-- Stored data --
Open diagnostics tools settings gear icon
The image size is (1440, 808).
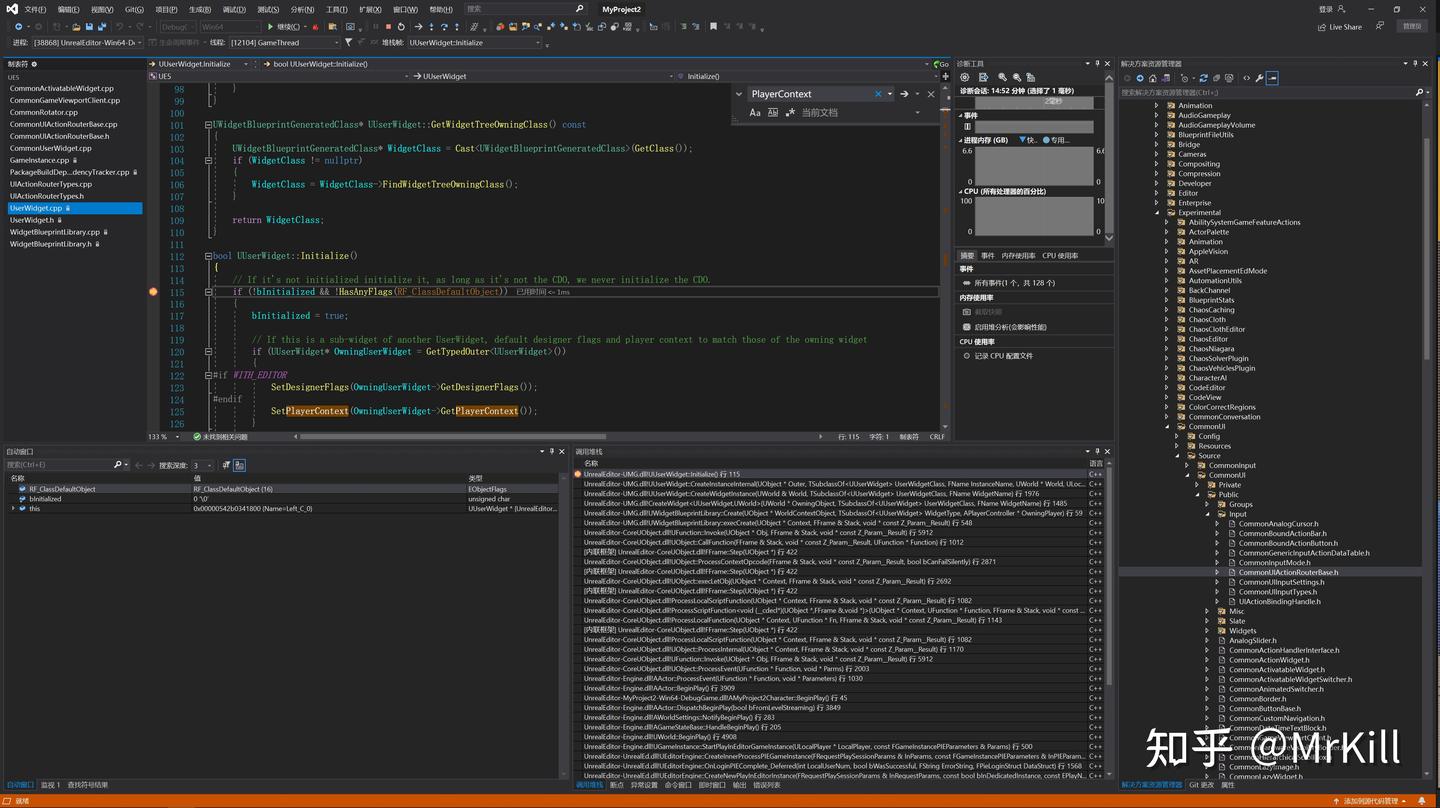coord(965,77)
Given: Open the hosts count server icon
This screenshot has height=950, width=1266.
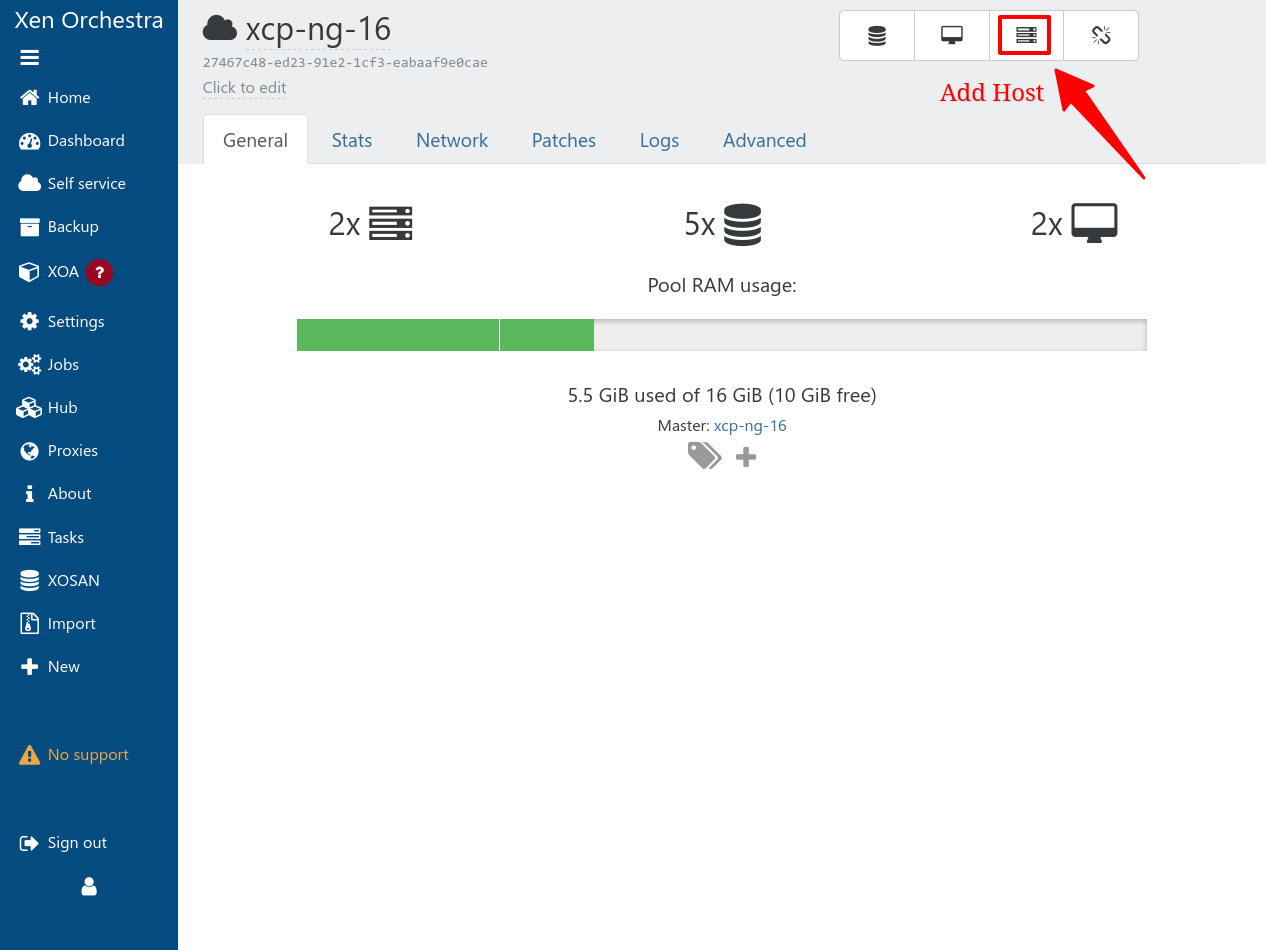Looking at the screenshot, I should 390,223.
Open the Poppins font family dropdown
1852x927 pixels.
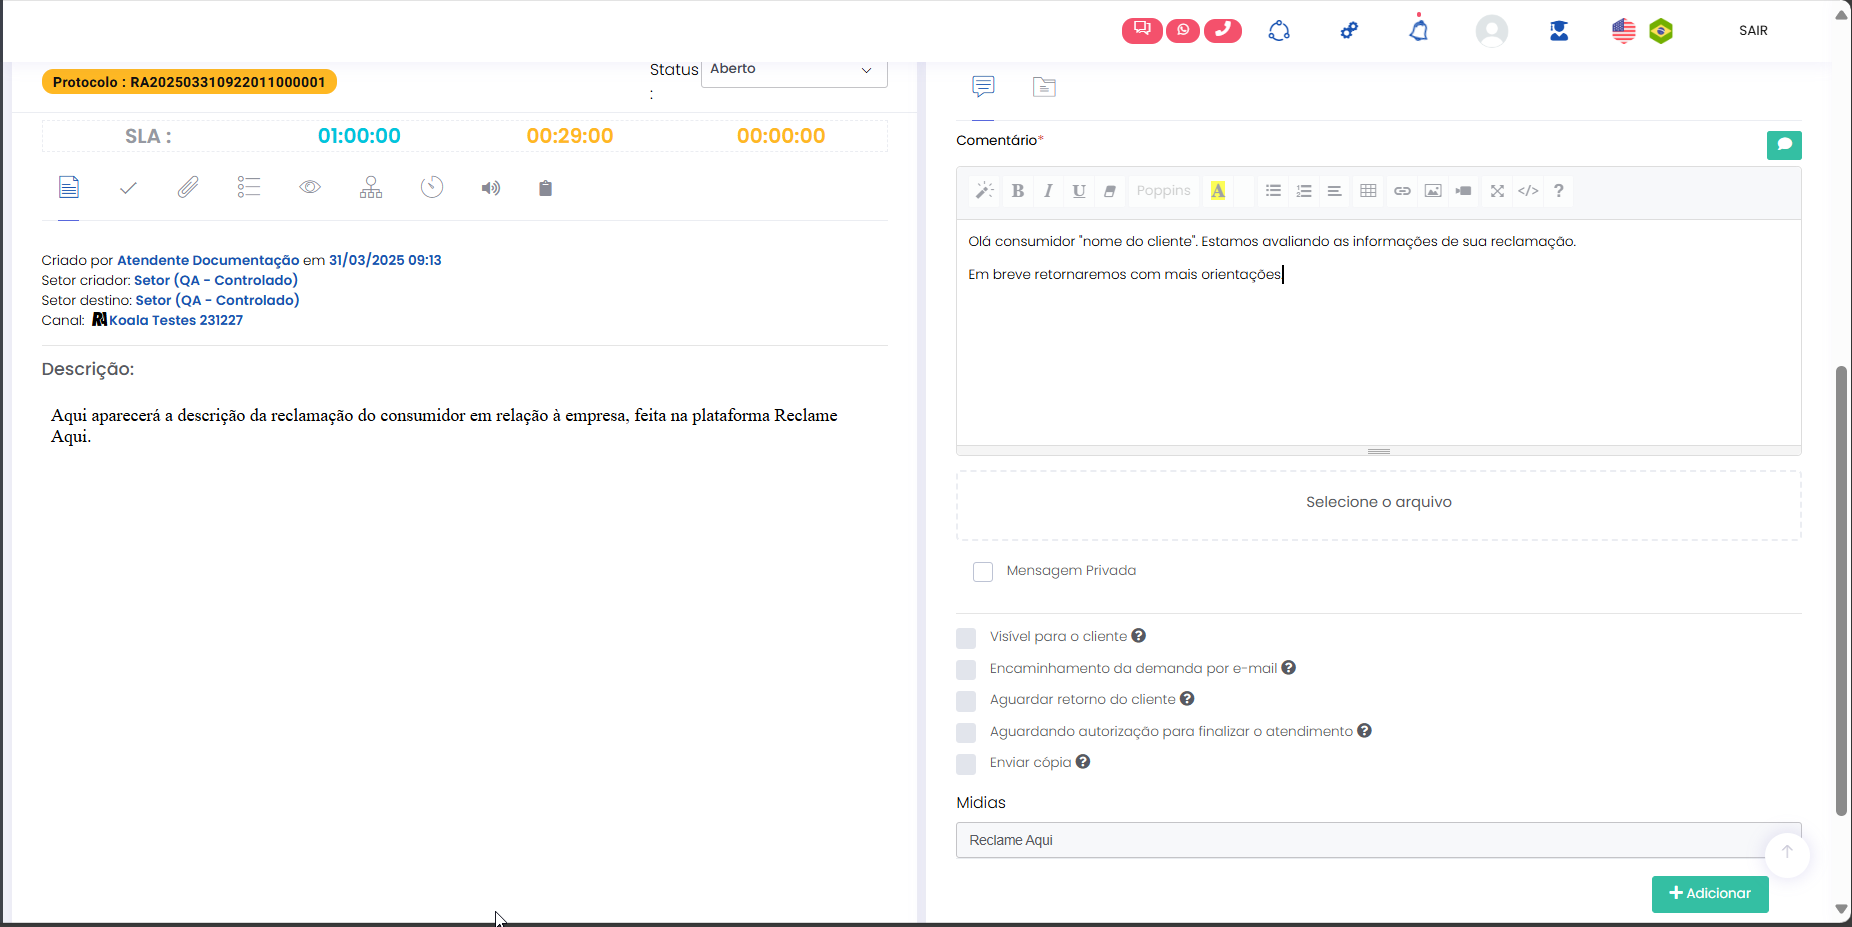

-- WHAT YOU WILL DO --
Check every line of the entries above, and copy those that carry the string "icon".

-- OUTPUT FOR THIS TASK --
Open diagnostics tools settings gear icon
Given: Open the hosts count server icon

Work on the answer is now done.